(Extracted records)
* * *
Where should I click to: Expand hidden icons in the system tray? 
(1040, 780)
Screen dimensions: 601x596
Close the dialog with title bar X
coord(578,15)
* * *
- Your instructions -
The records above are to be restated word for word.

- Exercise output -
Where should I click to: Expand hidden icons in the system tray? 
(1040, 780)
Screen dimensions: 601x596
Close the dialog with title bar X
coord(578,15)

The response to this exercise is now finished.